First there was Hadoop. Then there were data scientists. Then came Agile BI on big data. Drum roll, please . . . bum, bum, bum, bum . . .
Now we have data preparation!
If you are as passionate about data quality and governance and I am, then the 5+-year wait for a scalable capability to take on data trust is amazingly validating. The era for "good enough" when it comes to big data is giving way to an understanding that the way analysts have gotten away with "good enough" was through a significant amount of manual data wrangling. As an analyst, it must have felt like your parents saying you can't see your friends and play outside until you cleaned your room (and if it's anything like my kids' rooms, that's a tall order).
There is no denying that analysts are the first to benefit from data preparation tools such as Altyrex, Paxata, and Trifacta. It's a matter of time to value for insight. What is still unrecognized in the broader data management and governance strategy is that these early forays are laying the foundation for data citizenry and the cultural shift toward a truly data-driven organization.
Today's data reality is that consumers of data are like any other consumers; they want to shop for what they need. This data consumer journey begins by looking in their own spreadsheets, databases, and warehouses.

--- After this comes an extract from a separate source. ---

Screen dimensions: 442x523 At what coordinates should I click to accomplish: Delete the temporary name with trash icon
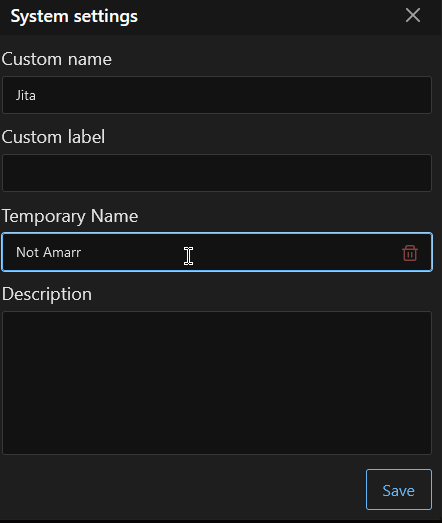(410, 253)
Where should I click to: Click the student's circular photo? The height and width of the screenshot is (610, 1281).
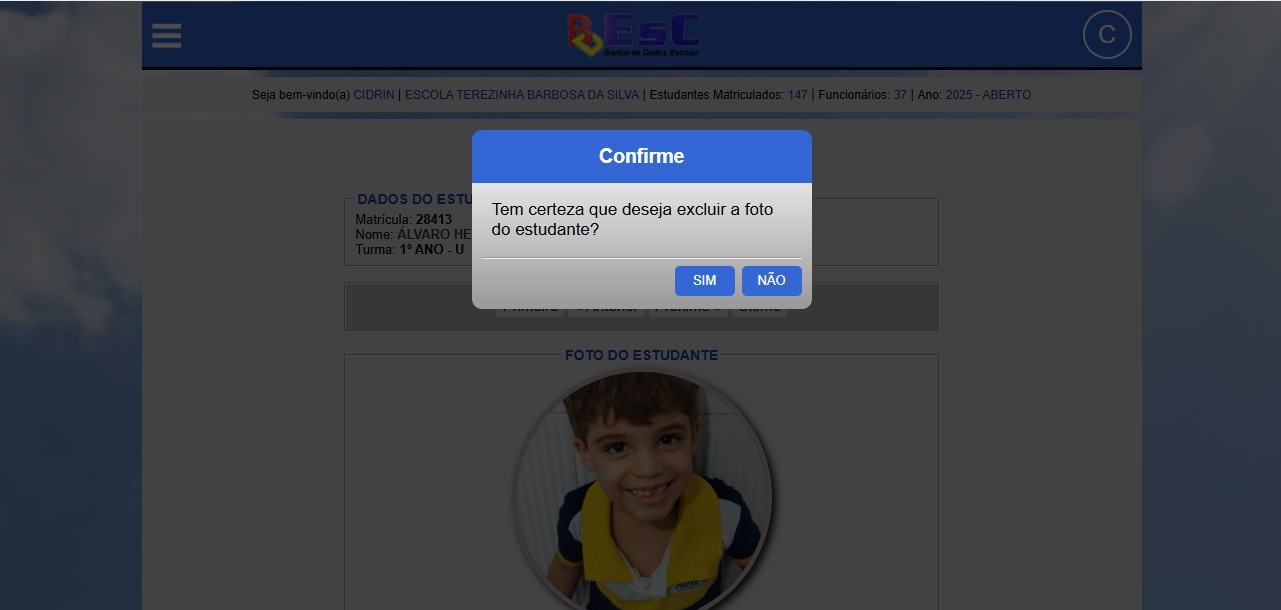(x=642, y=490)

When they can't find what they want there, data consumers turn to external sources such as partners, third parties, and the Web. Their tool to define the value of data, and ultimately if they will procure it and possibly pay for it, is what data preparation tools help with. The other outcome of this data-shopping experience is that they are taking on the risk and accountability for the value of the data as it is introduced into analysis, decision-making, and automation.
Think about it — those centralized data governance committees of data stewards and custodians can only do so much. Their goal is to drive broader cultural accountability for data. However, traditional data practices emphasized governing data to maintain systems of record and define authoritative sources. What data preparation tools are doing is shifting the data governance model to transition data stewardship and custodianship broadly to data consumers, who will shape and govern data toward end-point interaction — business processes, machine processes, mobile consumption, etc.
What this means for data governance and management teams is that they not only get support from their broader data citizens but they also have a window into the wider consumption and use of data. Data pros can translate this into more scalable and agile capabilities and controls without lengthy requirements gathering. They can even use data preparation tools to prototype and validate new data marts; data sets and models for big data; and virtualized data for analysis, applications, and APIs.
Data preparation is that missing capability that is easily addressing analyst needs, but it will take on greater importance to scale not only governance but the value that data provides to the business. Without it, data strategy is stuck in the warehouse. With data preparation, data will drive insights into action at scale.